WHAT IS REQUIRED »
All lines from the one containing "Click the SOLD OUT button" to the end of the material are to be given again exactly; leave out every line before it.
....
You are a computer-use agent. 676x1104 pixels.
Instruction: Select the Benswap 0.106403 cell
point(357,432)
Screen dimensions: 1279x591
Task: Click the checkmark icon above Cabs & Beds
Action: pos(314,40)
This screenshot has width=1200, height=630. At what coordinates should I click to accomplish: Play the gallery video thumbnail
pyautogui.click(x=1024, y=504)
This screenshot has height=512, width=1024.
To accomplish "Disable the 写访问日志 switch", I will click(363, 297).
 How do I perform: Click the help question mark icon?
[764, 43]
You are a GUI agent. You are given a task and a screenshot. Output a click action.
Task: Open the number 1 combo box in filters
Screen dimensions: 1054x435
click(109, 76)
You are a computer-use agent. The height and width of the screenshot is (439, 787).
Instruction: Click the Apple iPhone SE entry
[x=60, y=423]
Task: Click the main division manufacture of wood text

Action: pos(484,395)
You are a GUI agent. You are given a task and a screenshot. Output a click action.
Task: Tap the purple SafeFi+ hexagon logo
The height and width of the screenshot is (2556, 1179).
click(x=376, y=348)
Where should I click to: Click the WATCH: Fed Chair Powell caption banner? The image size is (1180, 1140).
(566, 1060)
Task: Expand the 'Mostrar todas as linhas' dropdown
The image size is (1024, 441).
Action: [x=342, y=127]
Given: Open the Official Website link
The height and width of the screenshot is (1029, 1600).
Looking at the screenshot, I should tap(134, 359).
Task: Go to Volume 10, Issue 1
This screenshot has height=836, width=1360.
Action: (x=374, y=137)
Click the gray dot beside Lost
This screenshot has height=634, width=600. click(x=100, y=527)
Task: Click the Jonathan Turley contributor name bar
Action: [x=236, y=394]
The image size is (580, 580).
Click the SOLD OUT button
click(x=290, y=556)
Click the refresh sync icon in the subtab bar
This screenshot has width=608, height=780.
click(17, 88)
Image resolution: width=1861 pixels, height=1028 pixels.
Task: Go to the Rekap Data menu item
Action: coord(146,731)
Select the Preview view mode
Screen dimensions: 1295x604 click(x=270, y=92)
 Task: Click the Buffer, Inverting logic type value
....
RESULT FOR THIS TASK »
Click the SOLD OUT button
click(x=290, y=556)
Click the refresh sync icon in the subtab bar
This screenshot has width=608, height=780.
click(17, 88)
Image resolution: width=1861 pixels, height=1028 pixels.
Task: Go to the Rekap Data menu item
Action: coord(146,731)
Select the Preview view mode
Screen dimensions: 1295x604 click(x=270, y=92)
 Task: Click the Buffer, Inverting logic type value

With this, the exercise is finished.